Я так и ахнула! «Ведь это же не питьевое!..» А он мне спокойно так: «Пусть это тебя не волнует… А ежели боишься, то я могу записку написать, чтобы в погибели моей никого не винили…».
Делать нечего. Я одеколончик из комода вытащила и на стол выставила. «Пей, — говорю, — парень, только прежде чем наливать, свечу из бензопилы выкрути и мне на всякий случай отдай».
Он свечу вытащил и смотрит на меня словно провинившийся ребенок. Тут я поняла, что гость мой успокоился немного, спрашиваю: «Что тебя заставляет пить такую заразу?» Он нахмурился, отодвинул вонючее зелье, а зашептал, тихо так зашептал, как на исповеди: «У меня, — говорит, — дедушка был, Василий Степанович, хороший, чуткий человек, я любил его очень, потому что всю жизнь он во что-нибудь верил. Сначала, после церковноприходской школы, в бога верил, потом, когда женился, в любовь, а когда на гражданской войне побывал — людям стал верить… А я никому не верю, даже жене своей!» — «Почему, Петя?» — удивилась я, и мне вдвойне жальче его стало. Я поднялась с лавки, подошла к нему совсем близко и точно так же, как перед тобой, Феденька, поставила перед ним миску с отварной треской. «Кушай, — говорю, — горюшко мое, рыбку и не думай о том, что люди обманывают тебя. Они, по-моему, сами себя обманывают… А ты, Петенька, искренний и очень надежный человек, хотя и на мир однолико смотришь. У тебя, по-моему, все впереди…» И даже, Феденька, нисколечко не поморщилась, когда он одеколончика пригубил. А потом все про тебя рассказала.

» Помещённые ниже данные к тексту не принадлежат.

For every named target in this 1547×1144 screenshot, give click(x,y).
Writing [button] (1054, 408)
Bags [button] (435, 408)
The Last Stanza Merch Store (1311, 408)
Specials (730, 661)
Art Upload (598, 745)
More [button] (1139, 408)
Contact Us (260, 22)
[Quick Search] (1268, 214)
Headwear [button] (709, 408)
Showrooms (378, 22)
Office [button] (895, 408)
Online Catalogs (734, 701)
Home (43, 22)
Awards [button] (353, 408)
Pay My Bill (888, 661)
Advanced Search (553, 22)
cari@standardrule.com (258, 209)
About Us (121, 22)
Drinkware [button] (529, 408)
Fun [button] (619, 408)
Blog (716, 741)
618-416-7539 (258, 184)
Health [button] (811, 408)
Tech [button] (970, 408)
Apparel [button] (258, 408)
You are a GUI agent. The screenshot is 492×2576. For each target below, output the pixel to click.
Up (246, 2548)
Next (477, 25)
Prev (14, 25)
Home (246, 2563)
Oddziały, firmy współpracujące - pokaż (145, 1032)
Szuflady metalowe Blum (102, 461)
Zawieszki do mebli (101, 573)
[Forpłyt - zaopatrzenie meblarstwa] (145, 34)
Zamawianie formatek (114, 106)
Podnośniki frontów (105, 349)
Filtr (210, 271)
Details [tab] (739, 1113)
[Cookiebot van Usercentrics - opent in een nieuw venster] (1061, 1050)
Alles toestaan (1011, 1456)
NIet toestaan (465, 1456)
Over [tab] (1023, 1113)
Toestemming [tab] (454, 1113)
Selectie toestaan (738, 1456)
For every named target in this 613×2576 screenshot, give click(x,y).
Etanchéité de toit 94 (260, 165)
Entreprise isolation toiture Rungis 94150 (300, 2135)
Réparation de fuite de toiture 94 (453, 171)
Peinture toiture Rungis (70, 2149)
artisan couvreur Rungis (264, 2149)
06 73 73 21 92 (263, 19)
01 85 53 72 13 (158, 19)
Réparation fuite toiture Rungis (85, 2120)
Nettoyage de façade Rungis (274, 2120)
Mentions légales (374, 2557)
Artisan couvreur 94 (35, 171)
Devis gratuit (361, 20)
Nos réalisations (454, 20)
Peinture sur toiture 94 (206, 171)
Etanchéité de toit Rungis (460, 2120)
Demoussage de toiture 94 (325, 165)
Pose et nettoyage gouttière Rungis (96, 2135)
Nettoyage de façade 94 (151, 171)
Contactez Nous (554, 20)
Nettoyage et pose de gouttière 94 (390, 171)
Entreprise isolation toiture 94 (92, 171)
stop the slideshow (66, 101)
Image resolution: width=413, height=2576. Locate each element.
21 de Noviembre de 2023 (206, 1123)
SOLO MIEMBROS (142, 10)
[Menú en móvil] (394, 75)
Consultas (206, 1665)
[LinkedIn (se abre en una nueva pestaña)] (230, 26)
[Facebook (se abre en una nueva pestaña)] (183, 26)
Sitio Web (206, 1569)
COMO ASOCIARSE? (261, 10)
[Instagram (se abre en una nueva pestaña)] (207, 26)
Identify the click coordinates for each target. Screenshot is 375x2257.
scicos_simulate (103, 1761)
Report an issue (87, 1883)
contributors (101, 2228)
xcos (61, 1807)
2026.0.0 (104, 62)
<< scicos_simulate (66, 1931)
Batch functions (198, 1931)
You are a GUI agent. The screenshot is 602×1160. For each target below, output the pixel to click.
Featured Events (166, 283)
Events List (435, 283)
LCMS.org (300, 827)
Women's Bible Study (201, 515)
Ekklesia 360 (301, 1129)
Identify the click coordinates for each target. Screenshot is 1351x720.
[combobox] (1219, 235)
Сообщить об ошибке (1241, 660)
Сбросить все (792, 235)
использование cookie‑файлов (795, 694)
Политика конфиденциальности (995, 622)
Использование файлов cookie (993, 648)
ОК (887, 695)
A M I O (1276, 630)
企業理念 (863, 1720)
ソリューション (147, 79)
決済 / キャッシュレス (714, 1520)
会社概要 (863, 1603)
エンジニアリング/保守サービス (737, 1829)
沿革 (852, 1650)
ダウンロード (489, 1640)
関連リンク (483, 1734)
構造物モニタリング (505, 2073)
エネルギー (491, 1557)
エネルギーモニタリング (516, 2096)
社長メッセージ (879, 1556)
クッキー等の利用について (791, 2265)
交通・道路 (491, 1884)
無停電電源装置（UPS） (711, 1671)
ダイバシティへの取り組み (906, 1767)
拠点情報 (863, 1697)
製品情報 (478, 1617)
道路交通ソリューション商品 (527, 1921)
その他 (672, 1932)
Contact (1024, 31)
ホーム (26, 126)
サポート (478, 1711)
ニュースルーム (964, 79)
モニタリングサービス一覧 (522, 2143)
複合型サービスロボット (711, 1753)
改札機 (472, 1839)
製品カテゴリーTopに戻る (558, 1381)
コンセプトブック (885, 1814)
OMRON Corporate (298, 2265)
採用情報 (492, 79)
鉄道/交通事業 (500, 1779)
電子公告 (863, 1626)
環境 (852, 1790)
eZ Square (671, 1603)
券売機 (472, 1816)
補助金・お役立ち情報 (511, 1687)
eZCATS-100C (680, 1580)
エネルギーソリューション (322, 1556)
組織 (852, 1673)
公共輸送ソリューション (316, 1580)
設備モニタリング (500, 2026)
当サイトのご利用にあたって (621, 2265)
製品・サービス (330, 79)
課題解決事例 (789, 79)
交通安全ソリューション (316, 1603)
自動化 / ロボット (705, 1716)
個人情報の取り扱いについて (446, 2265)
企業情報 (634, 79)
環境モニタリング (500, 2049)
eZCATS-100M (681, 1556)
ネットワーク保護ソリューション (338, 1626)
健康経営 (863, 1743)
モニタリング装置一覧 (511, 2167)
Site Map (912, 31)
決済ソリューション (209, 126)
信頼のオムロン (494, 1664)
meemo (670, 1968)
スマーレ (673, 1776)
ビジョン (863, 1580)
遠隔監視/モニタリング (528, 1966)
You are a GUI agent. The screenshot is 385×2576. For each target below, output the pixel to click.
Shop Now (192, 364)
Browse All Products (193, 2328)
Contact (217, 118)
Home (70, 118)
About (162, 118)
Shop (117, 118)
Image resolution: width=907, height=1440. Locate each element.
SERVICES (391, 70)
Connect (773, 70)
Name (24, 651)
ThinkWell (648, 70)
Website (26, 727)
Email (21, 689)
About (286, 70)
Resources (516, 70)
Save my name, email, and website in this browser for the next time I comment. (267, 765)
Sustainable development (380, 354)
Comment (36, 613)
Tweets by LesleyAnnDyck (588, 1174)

И про то, что ты, никого не спрашивая, в столицу уехал, и про то, что ты, так же как и Петька, перестал верить людям. Не так ли, горюшко мое? Об этом я подумала, когда ты написал, что тебе не игры, а правды охота. Я эти слова, Феденька, несколько раз перечитывала, так мне было приятно! Не зря, мальчик мой, мне приходилось ползать на четвереньках и разбивать в кровь колени, чтобы накормить тебя житным хлебушком. Я горжусь тобой, Федя, и очень скучаю… А Петьке Чумакову я так и сказала, что жду, мол, не дождусь своего внука, и еще сказала, чтобы Нюре он о тебе не болтал, иначе я его в дом пускать не буду. Ты напиши ей.